One reason health care costs keep rising is that the system tends to pay for the consequences of ill-health, rather than trying to make people healthier before they get sick. Prevention is frequently effective and often cheaper. And yet the lion’s share of spending still goes to hospitals and ER units.
This situation does create opportunity, though. If someone comes in with money for earlier, preventative interventions, it should be possible to pay for them with the money saved at a later date. That, very roughly, is what a social impact bond tries to do. It’s an investment in prevention that pays for itself in savings.
That’s the theory anyway. Nobody has set up a social impact bond for health yet, though there’s plenty of interest in trying, and social impact bonds are now used in other areas. For example, New York City has a contract with Goldman Sachs to reduce the rate of re-offenders at Rikers Island prison. And Massachusetts is doing something similar.
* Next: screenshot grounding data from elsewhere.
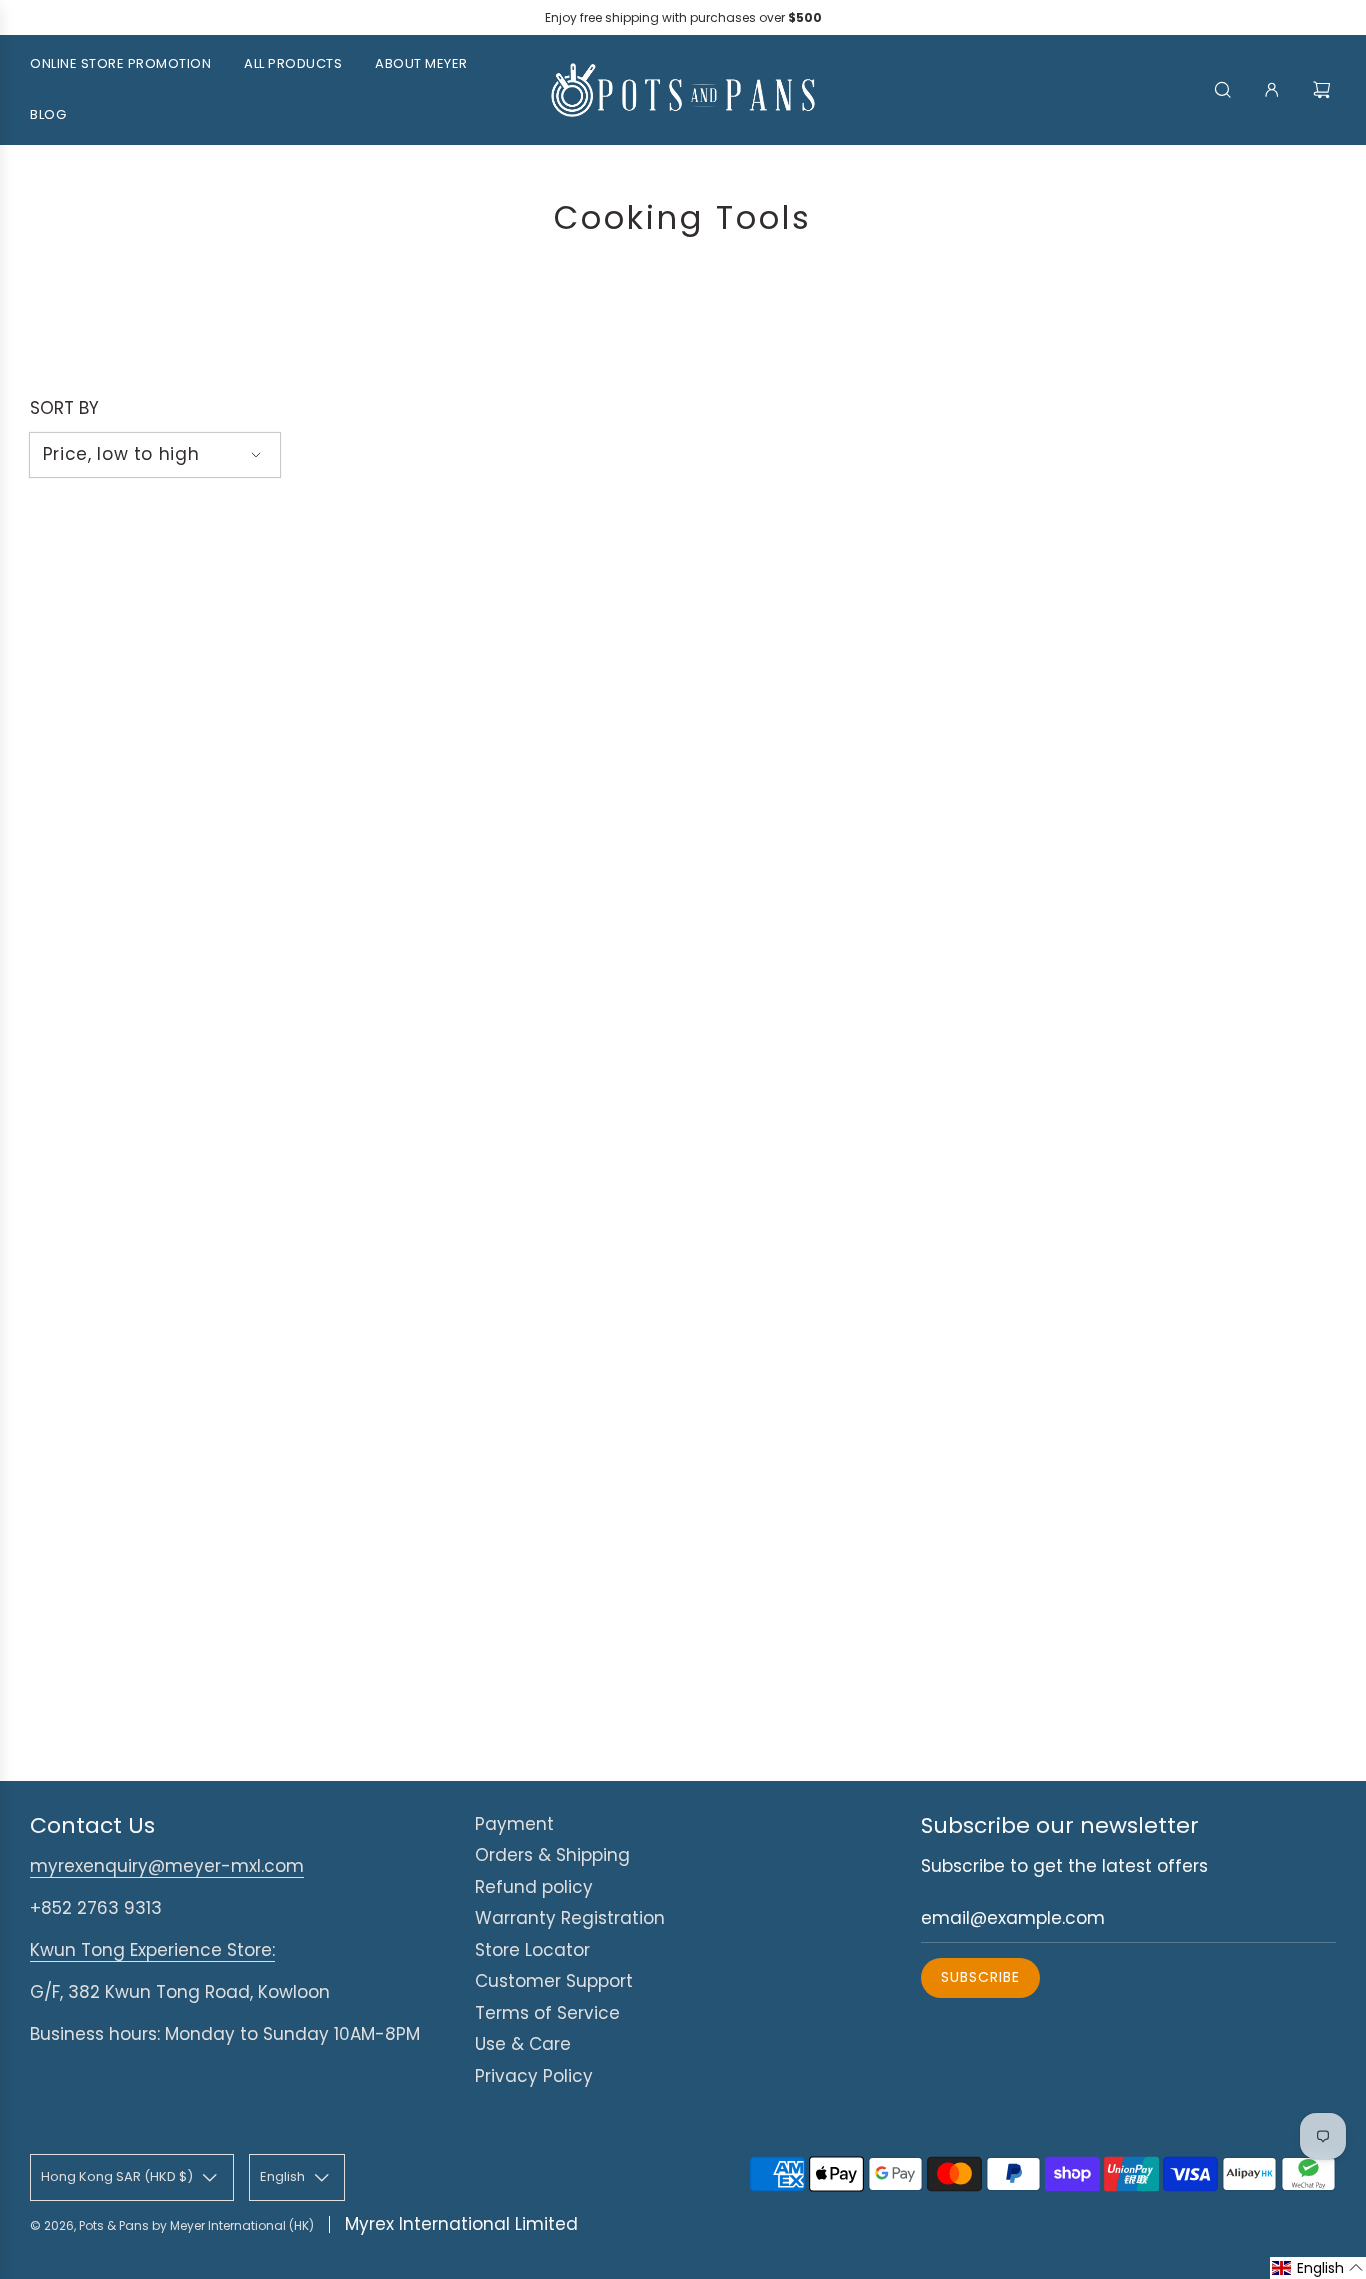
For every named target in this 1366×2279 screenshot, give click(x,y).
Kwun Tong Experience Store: (152, 1950)
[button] (1318, 2268)
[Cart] (1324, 90)
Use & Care (523, 2044)
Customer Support (554, 1981)
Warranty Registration (570, 1918)
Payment (514, 1824)
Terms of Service (547, 2013)
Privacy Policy (534, 2076)
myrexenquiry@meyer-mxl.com (167, 1866)
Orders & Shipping (552, 1855)
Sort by (64, 408)
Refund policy (534, 1887)
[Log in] (1272, 90)
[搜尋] (1223, 90)
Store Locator (532, 1950)
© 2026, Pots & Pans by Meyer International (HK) (172, 2225)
Fresno, California, may see the first social impact bond for health. Several groups are now laying the groundwork there for a bond that would seek to cut asthma-related health care costs by improving at-home management of the disease. Social Finance, a Massachusetts nonprofit that facilitates impact investing, is now recruiting 200 low-income children for an in-depth trial. If the demonstration reduces ER visits by at least 30% and hospitalizations by 50%, the scheme will launch in mid-2015, assuming they can arrange funding. California Endowment, a health care foundation, is paying $660,000 grant for the pilot.
The groups chose Fresno because its asthma rate for children, at 20%, is double the national average and related costs are high. Every day, at least 20 asthma sufferers end up in the ER and three are taken to hospital, at a total cost of $35 million a year. The pilot will test inventions proposed by the Centers for Disease Control, including reducing dust mites, cigarette smoke, and other contaminants in homes.
“Unfortunately a lot of these in-home asthma management programs are not paid for through the traditional payer systems,” says Nirav Shah, at Social Finance. “That provides an opportunity to see how social impact bonds can scale these interventions to the large number of children in Fresno who have asthma.”
He thinks the full program, if it goes ahead, could last one year, and have a payback period of three to five years. But it’s too early to say exactly. The point of the demonstration project is to assess what the target should be both in reducing costs and improving health, and what returns any bond could pay. That’s, of course, the tricky part.
Nationally, asthma generates medical costs of $50 billion a year. But it’s far from the only disease that might be suitable for a pay-for-success model. Shah also thinks prevention related to diabetes, hypertension, and maternal health could all be worth considering.
“There is an immense opportunity to scale up programs that have a known impact on health but aren’t funded by government or the payer system,” he says. “The question is how can we move [health care] delivery upstream towards prevention.”